_Exercise:_ Write out exactly the lines between the line containing "Screen dimensions: 1280x1024" and the end of the records, counting both ends, and leave out all pictures.

##########

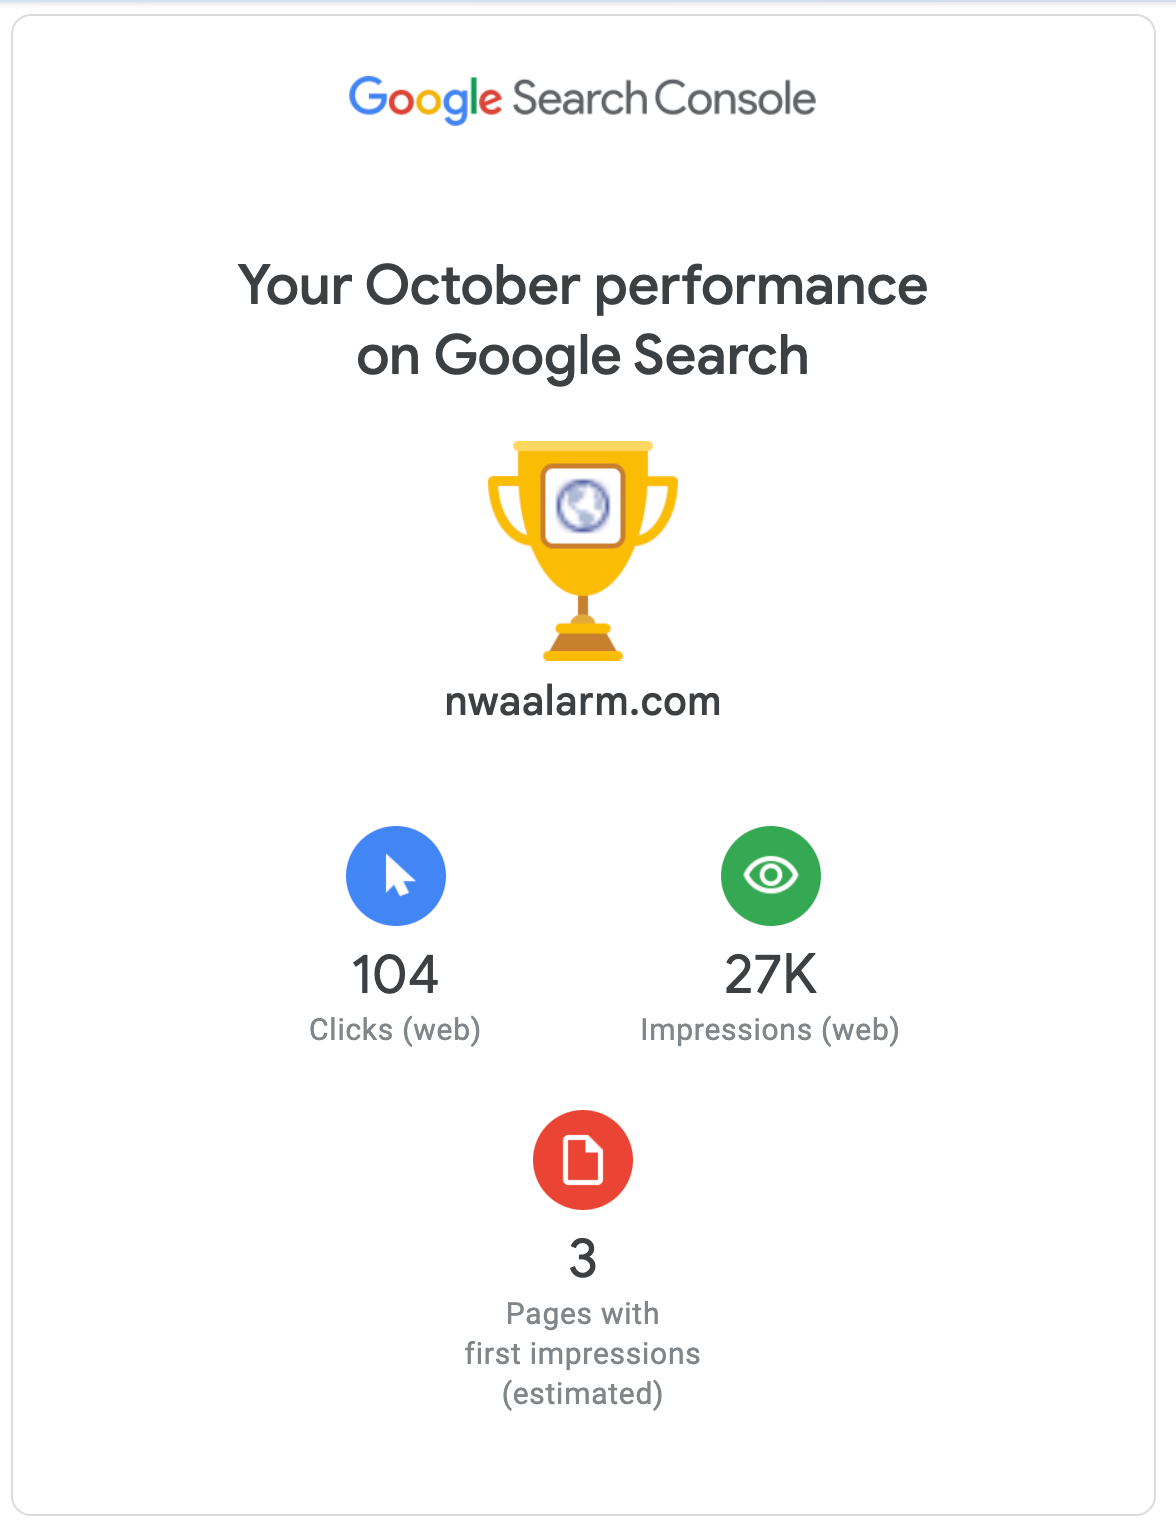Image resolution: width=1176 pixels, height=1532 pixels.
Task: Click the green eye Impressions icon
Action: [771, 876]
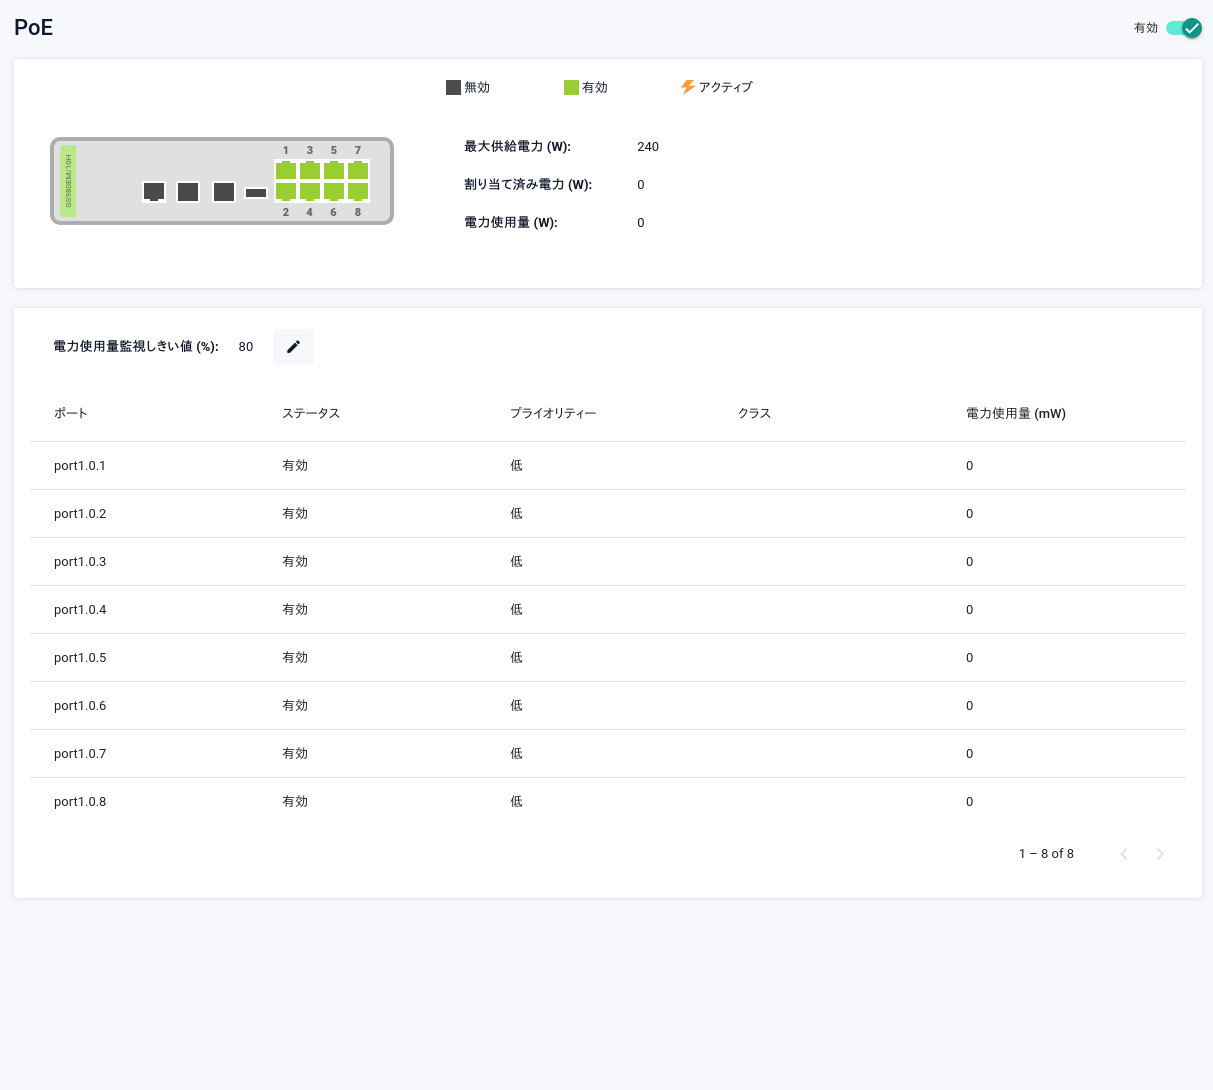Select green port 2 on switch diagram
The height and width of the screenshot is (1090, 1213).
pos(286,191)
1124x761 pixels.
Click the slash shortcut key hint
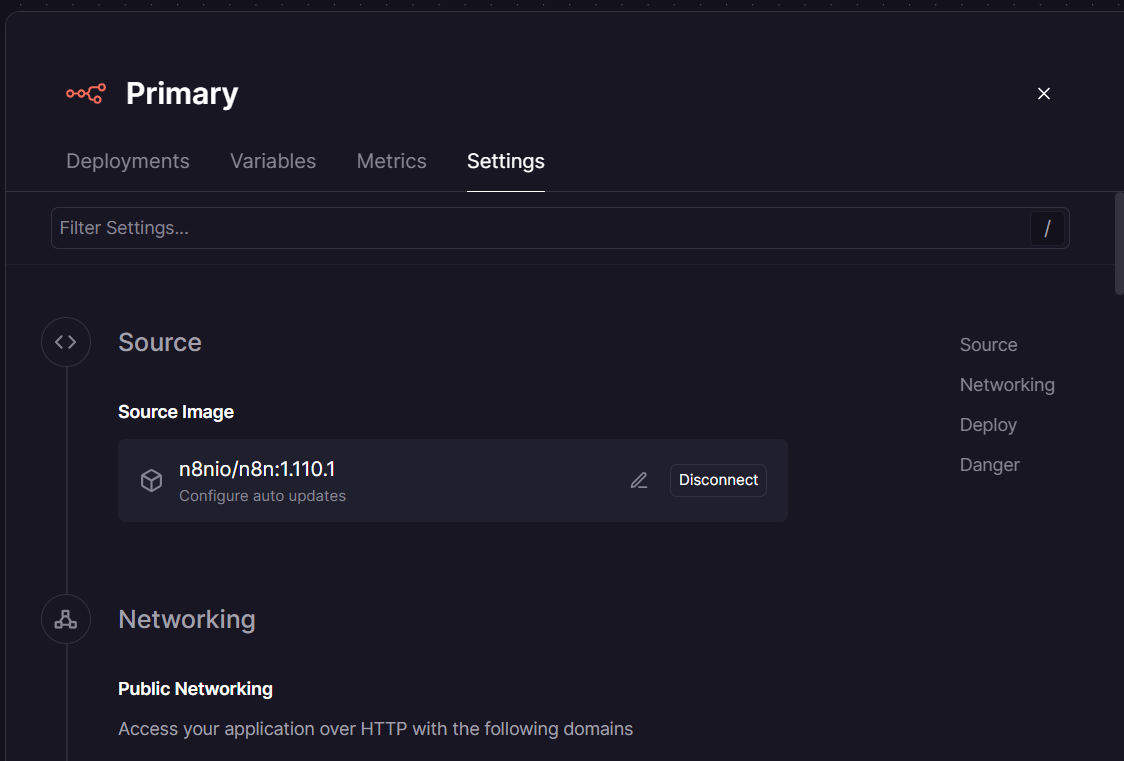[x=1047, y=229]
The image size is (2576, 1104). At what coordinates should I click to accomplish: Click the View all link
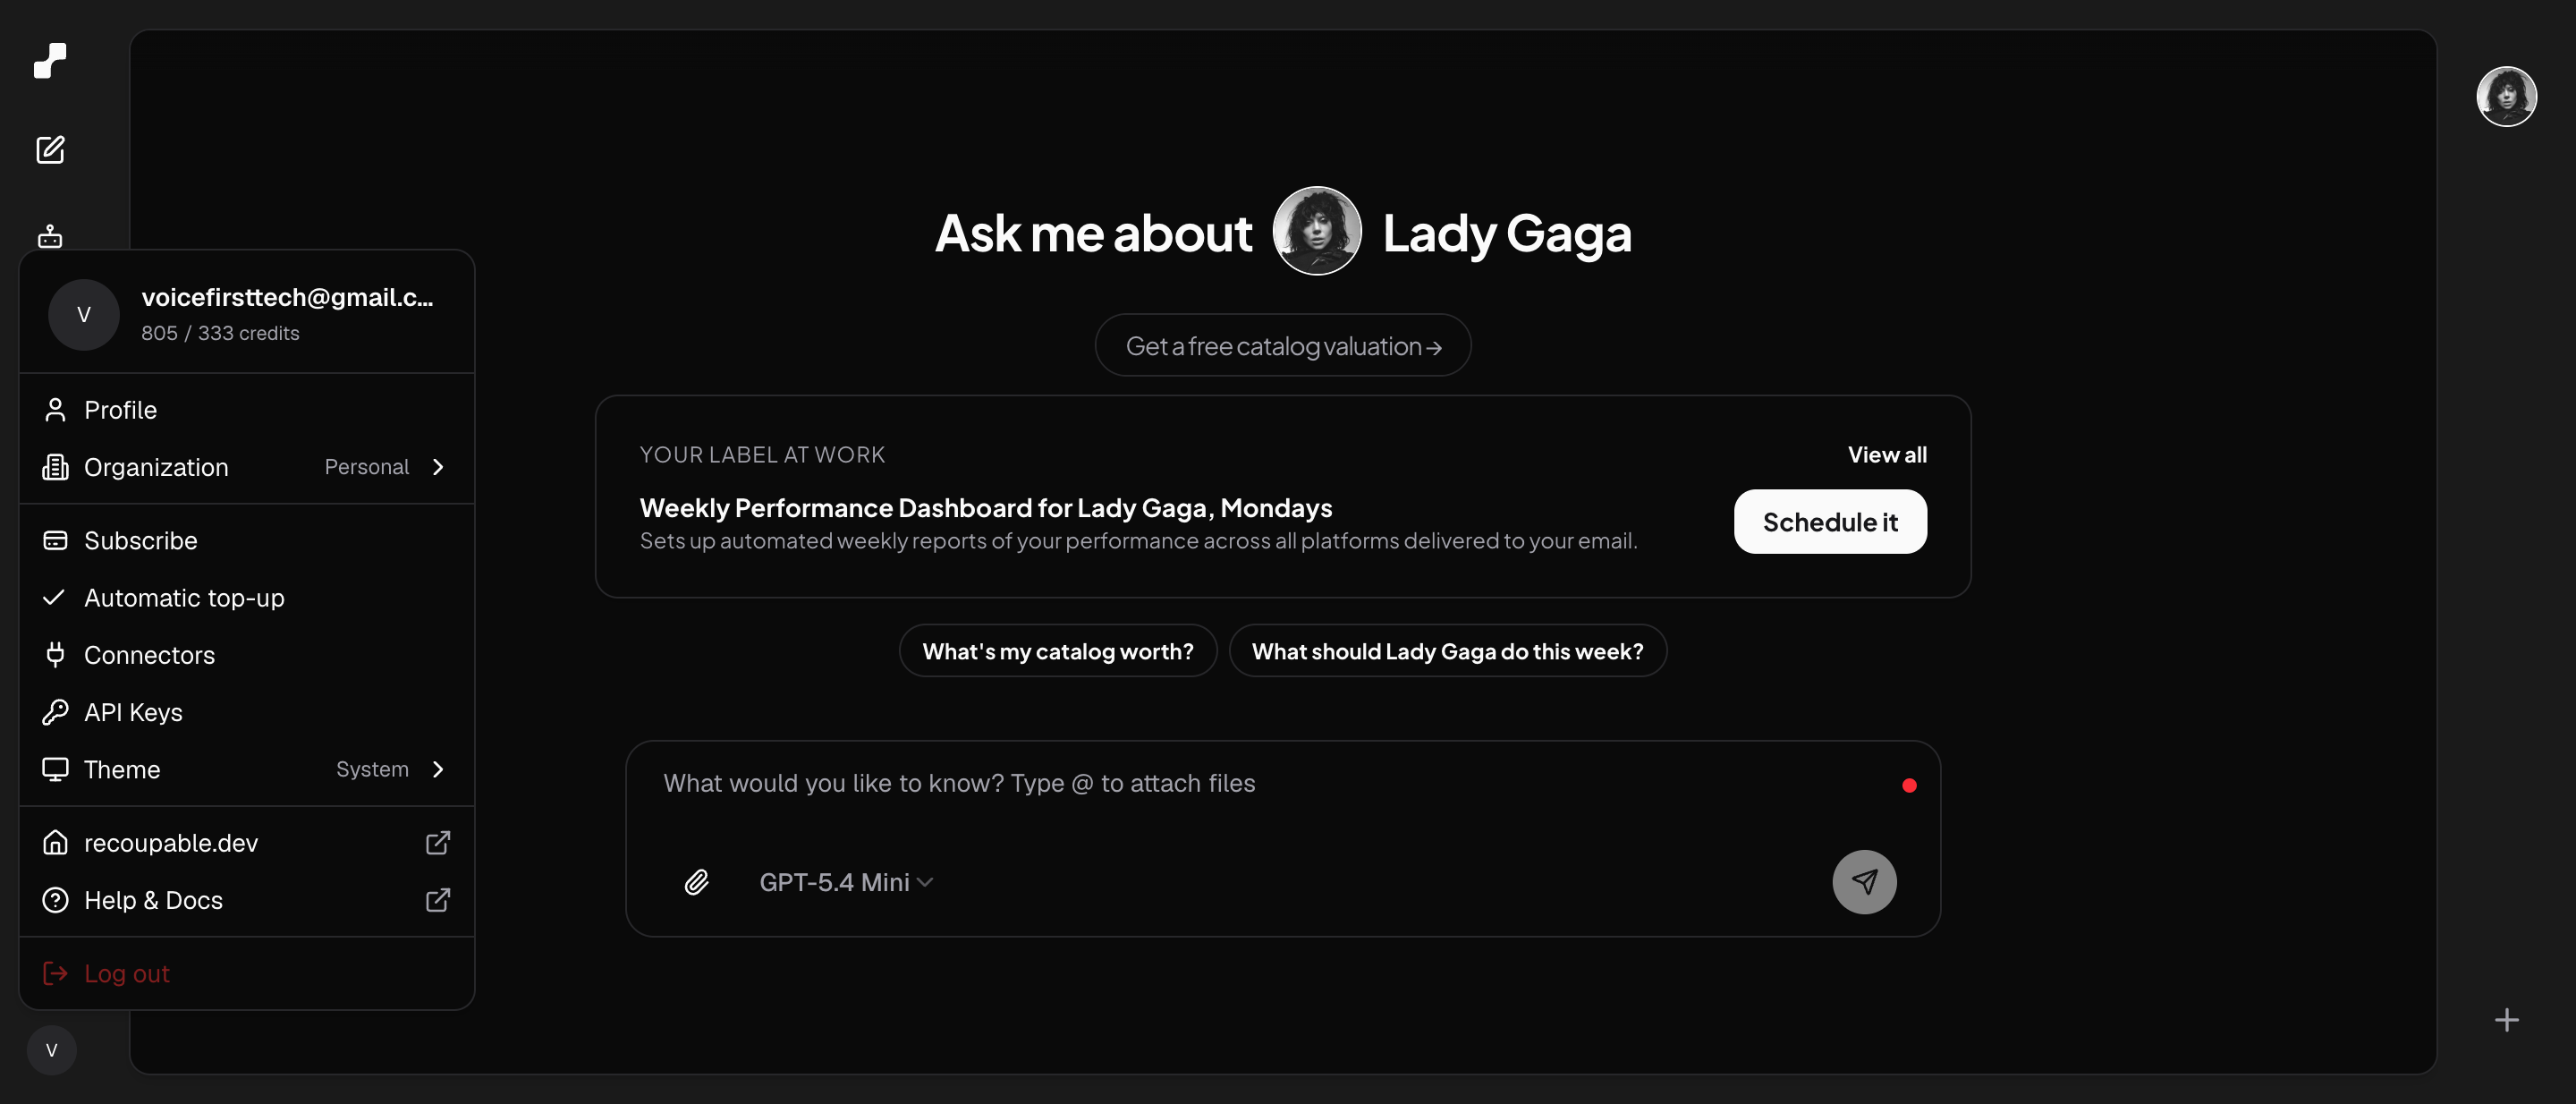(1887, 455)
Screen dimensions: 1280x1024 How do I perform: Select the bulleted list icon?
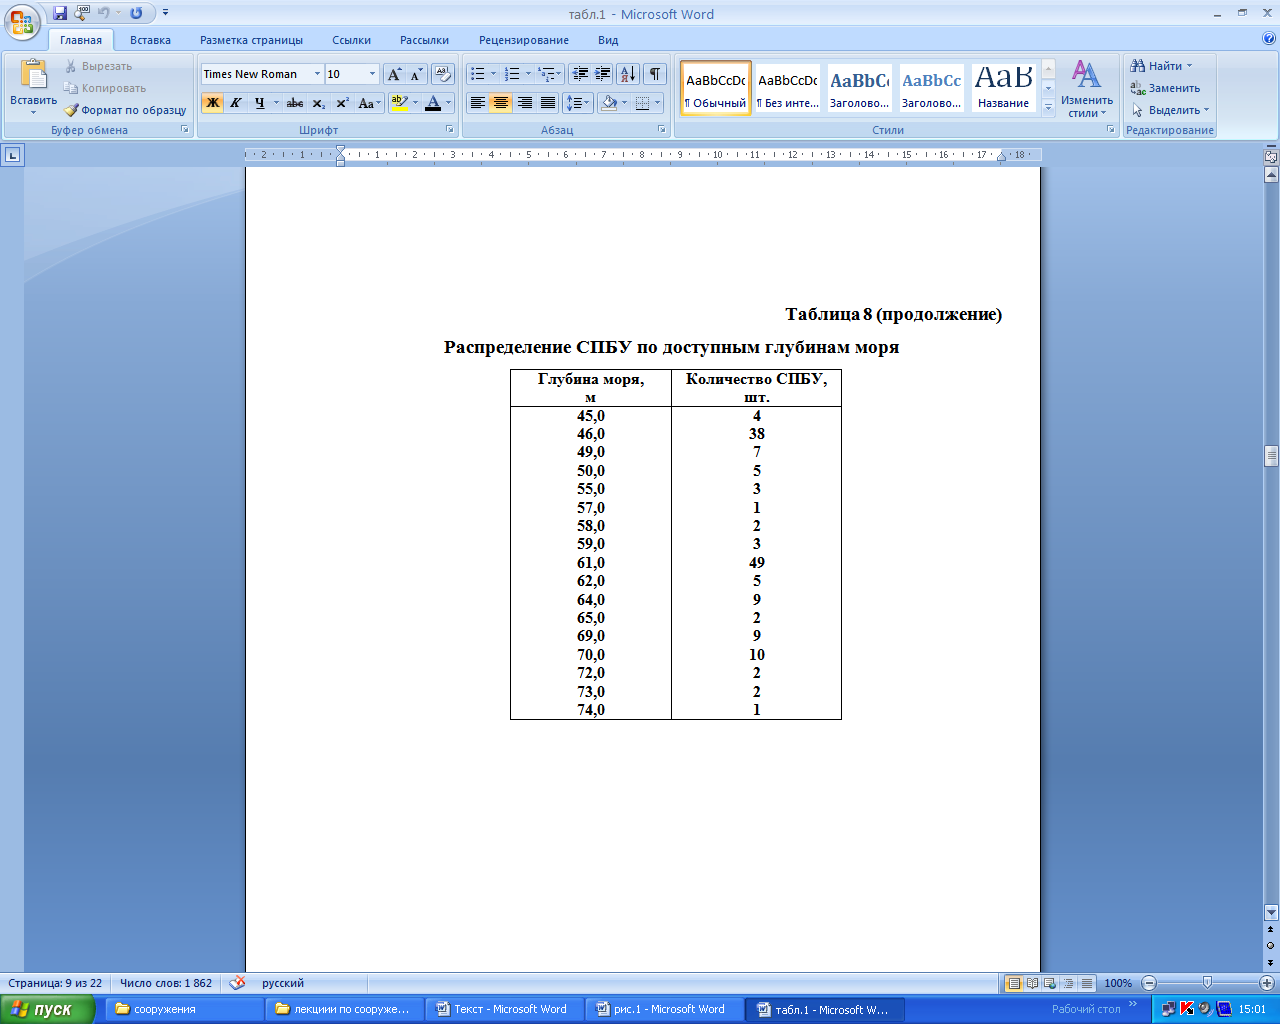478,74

##########

_Task response:_
Screen dimensions: 1280x1024 How do I perform: Select the bulleted list icon?
478,74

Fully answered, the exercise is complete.